= INSTRUCTIONS FOR THE TASK =
A single stretch of the material below is to be transcribed exactly, starting at the line with "Open the Privacy Policy footer link" and ending after the line with "The image size is (408, 1649).".
[Opening PROVIDED INFORMATION section]
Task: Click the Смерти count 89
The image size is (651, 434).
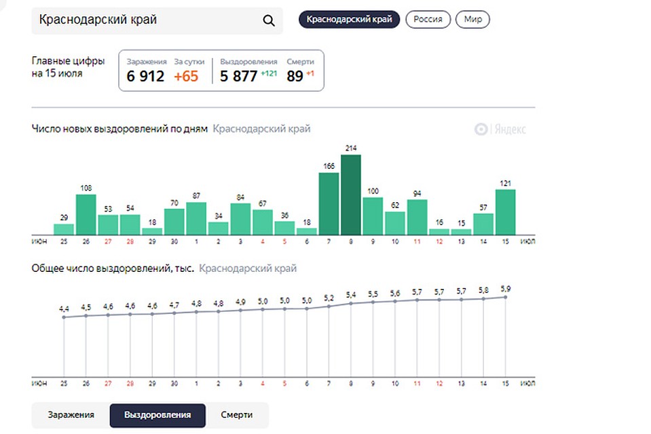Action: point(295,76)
[Closing PROVIDED INFORMATION section]
[Opening PROVIDED INFORMATION section]
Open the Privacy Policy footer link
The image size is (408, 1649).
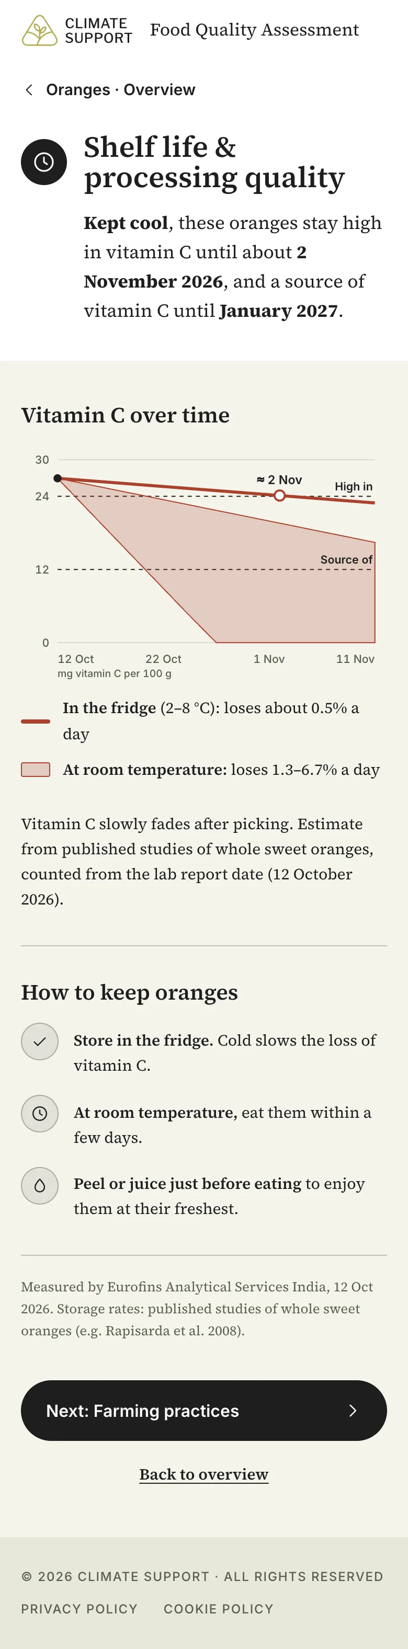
[Closing PROVIDED INFORMATION section]
= RESPONSE TO THIS EXERCISE =
Open the Privacy Policy footer link
The image size is (408, 1649).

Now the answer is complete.